(Dataset excerpts)
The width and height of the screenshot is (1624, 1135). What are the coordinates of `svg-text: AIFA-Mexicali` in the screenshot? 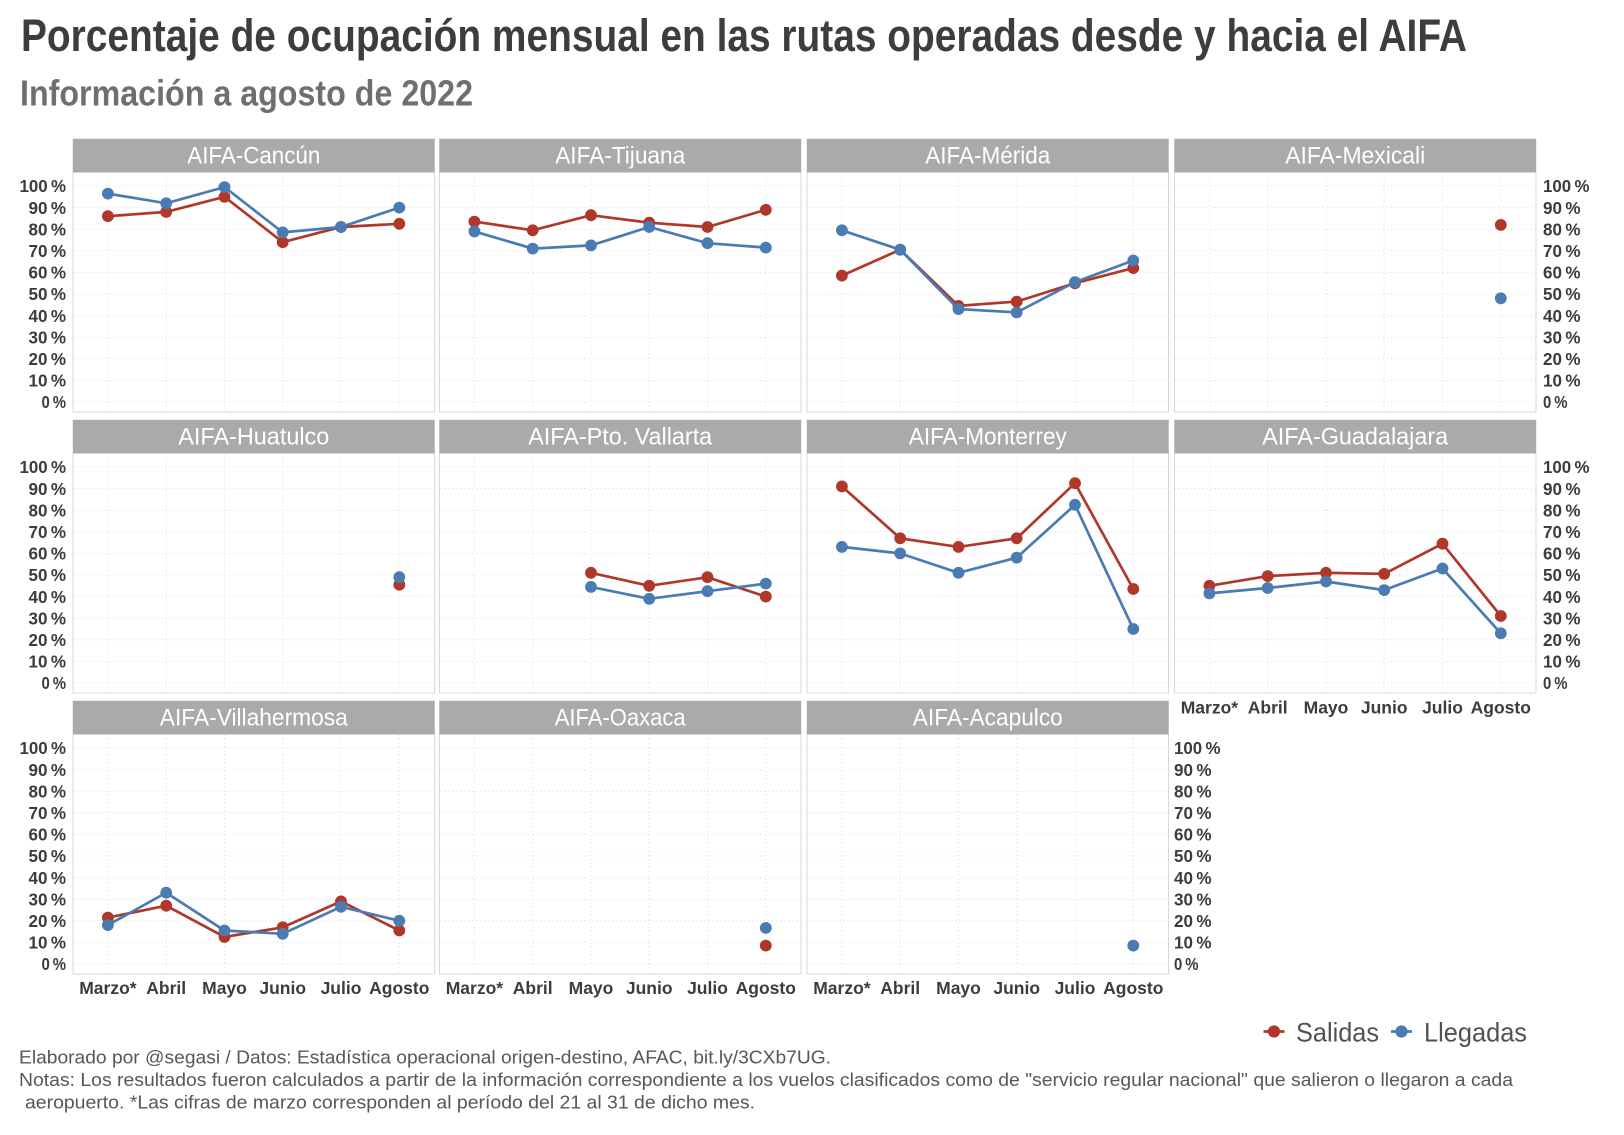 It's located at (1355, 156).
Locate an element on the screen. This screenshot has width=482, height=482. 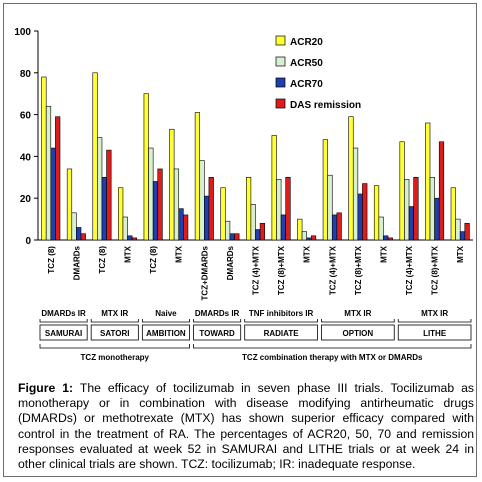
caption-figure-label: Figure 1: is located at coordinates (46, 388).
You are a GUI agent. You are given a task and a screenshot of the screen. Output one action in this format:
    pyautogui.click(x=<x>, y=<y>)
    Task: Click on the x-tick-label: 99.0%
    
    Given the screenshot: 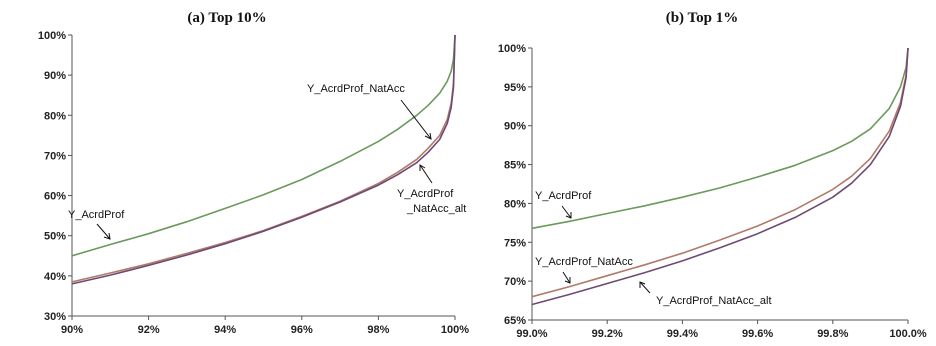 What is the action you would take?
    pyautogui.click(x=532, y=334)
    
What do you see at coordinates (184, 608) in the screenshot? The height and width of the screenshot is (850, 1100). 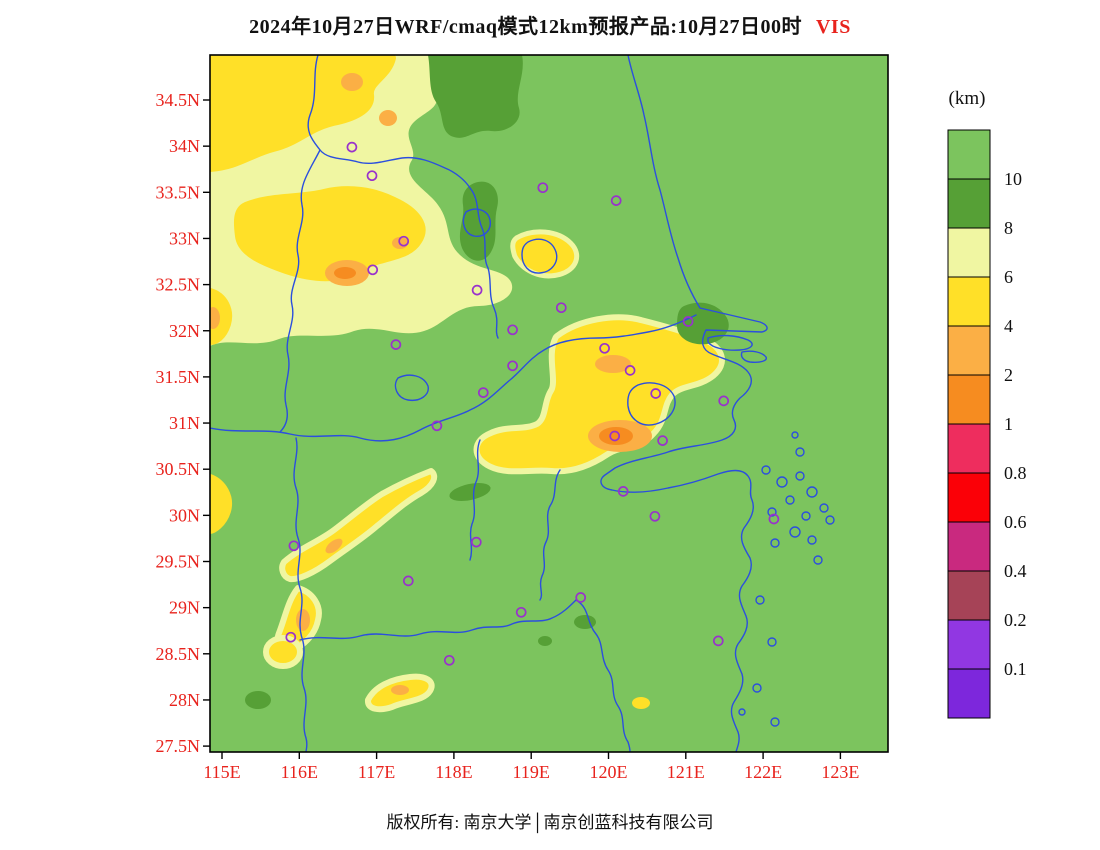 I see `lat-tick-label: 29N` at bounding box center [184, 608].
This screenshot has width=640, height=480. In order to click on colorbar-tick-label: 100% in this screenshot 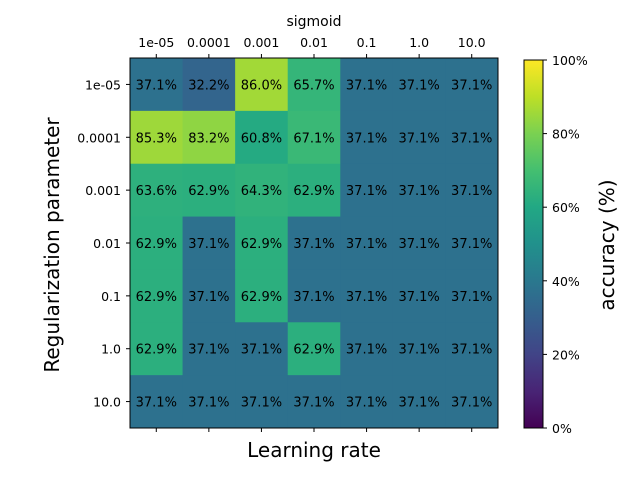, I will do `click(570, 60)`.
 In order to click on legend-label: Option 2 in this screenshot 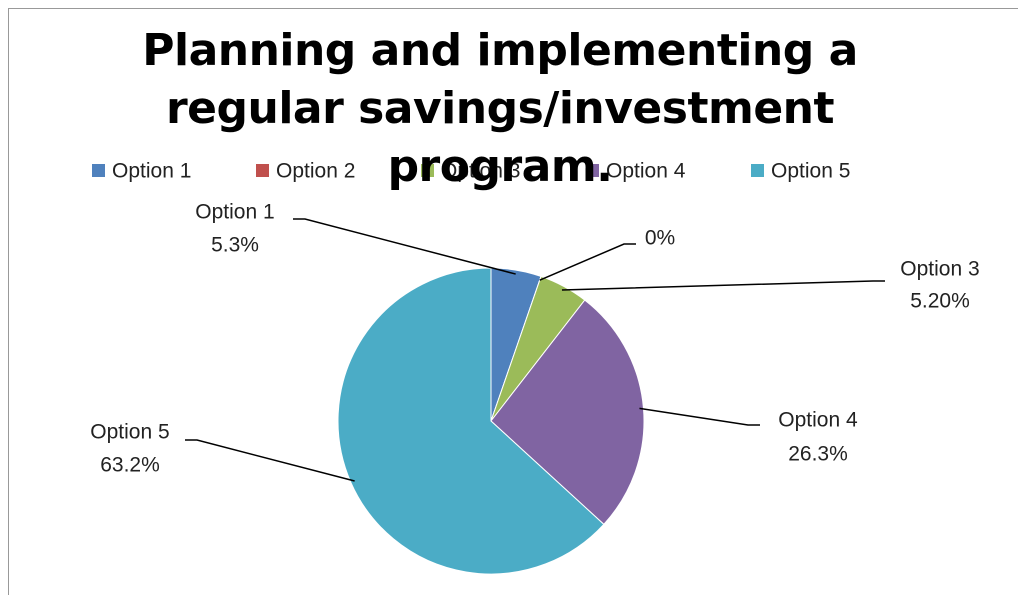, I will do `click(316, 172)`.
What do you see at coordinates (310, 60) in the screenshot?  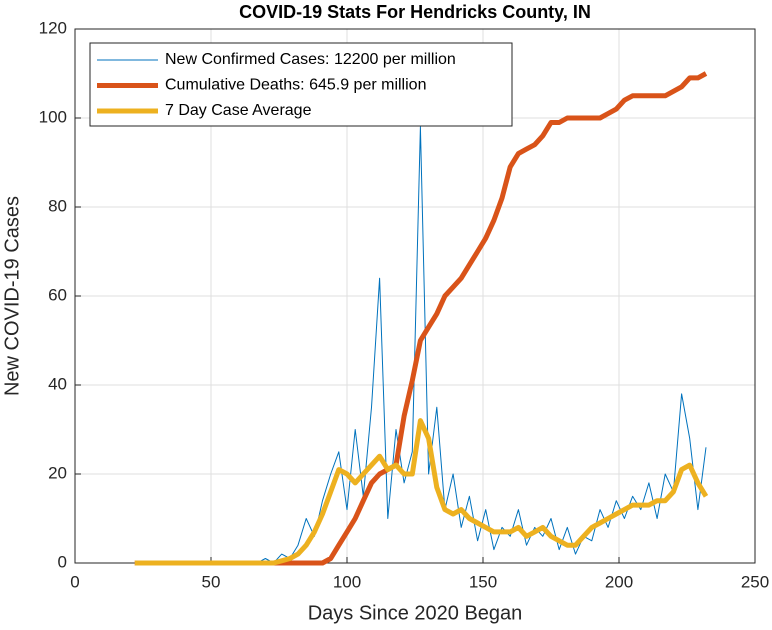 I see `legend-label: New Confirmed Cases: 12200 per million` at bounding box center [310, 60].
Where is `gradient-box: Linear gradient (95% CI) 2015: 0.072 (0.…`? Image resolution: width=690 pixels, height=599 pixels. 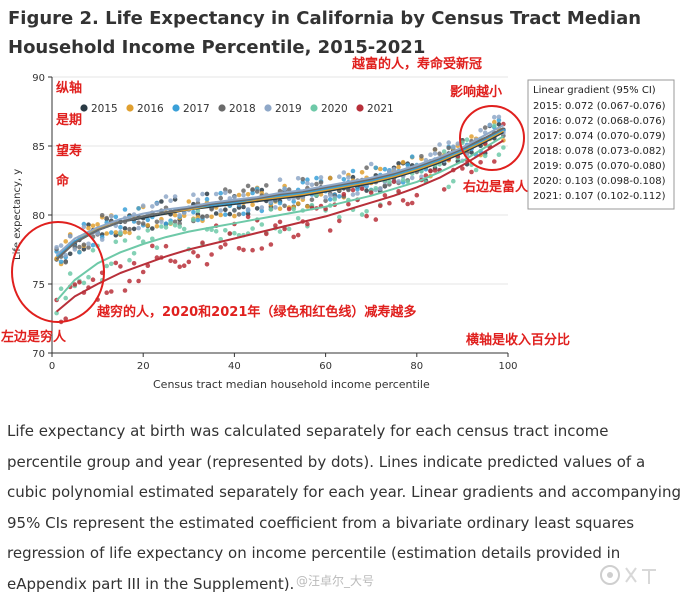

▸ Task statement:
Repeat the data word for word, starting at the line containing "Locate an element" and ending after the line containing "caption-figure-label: Figure 1: is". Leave out the pictures.

▸ Task answer:
Locate an element on the screen. This screenshot has width=482, height=482. 
caption-figure-label: Figure 1: is located at coordinates (46, 388).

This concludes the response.